His answer has merit. It is unfair to put all of this on the shoulders of a few rebellious rockers like Munga and Mavado, when the genre has had a bad reputation for years. But I press him on why there's so much violence in dancehall specifically — as the softer and more melodic genre of reggae tends to avoid such problems.

"Why is it that there's so much violence in society?" he answers back. "Art imitates life, not the other way around. Let's be clear about that. Dancehall is just music. Real violence is going on worldwide, in Pakistan, India, Israel, and especially America. Why are people afraid to talk about that?"

It's a good question. I'd throw out a response, but Munga is on a roll.

"Me say, even I, as a younger youth growing up in Jamaica, from the country to the ghettos of Kingston, I was majorly influenced by what I saw on TV as far as being rebellious," Munga continues. "Me see Al Capone on the TV and Gumshoe and Scarface. That influenced me way more than dancehall. We as artists are creating the music that the people dem want to hear, and we rhyme about what we see."

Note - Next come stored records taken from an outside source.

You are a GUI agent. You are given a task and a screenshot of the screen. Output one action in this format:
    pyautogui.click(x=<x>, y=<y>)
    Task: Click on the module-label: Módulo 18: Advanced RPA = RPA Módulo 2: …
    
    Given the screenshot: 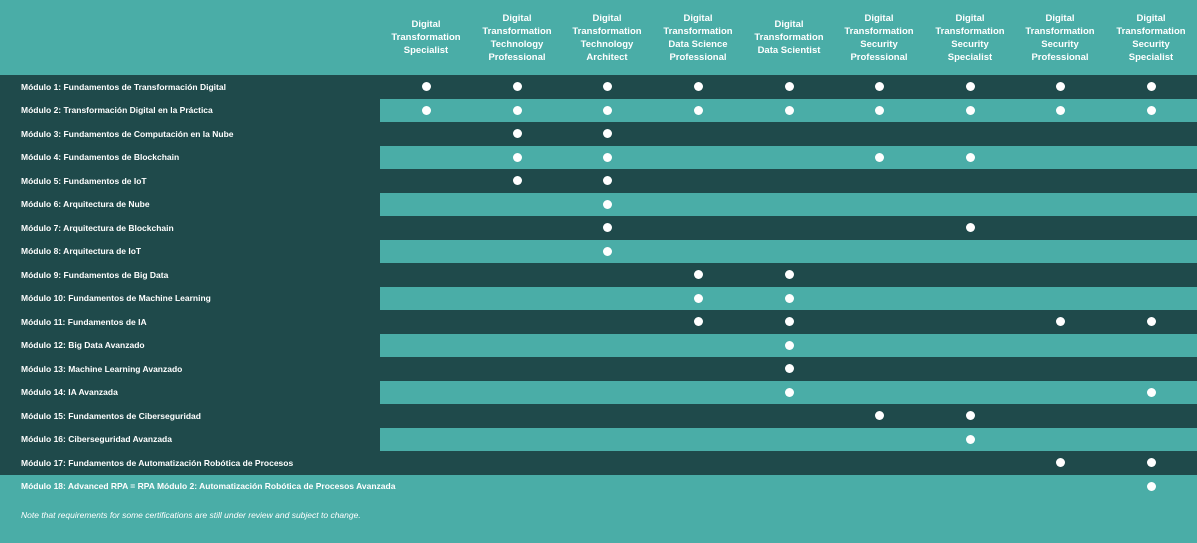 What is the action you would take?
    pyautogui.click(x=198, y=486)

He's unapologetic about dancehall's rougher edges and takes the stance that, if people want to see less violence in the music, better living conditions for Jamaicans need to come first.

I wouldn't call him the Robin Hood of reggae, but he speaks up for poor people in Jamaica — and sometimes aggression comes with that perspective. And as for his fracas with Deva Brat, he's quick to add: "Me and him never had no beef. Him overstep him boundary, and me take care of that. Yeah, I pulled my knife on him, but what did I do? I put it back. That was a natural reaction, but cooler heads prevailed.

"This music goes through phases," he continues. "It was in the one-drop era for awhile, with Fantan Mojah and I-Wayne, and now it's going through a more rebellious, gangster stage. But it always changes. This is a new year. Before we start judging, let's see what happens."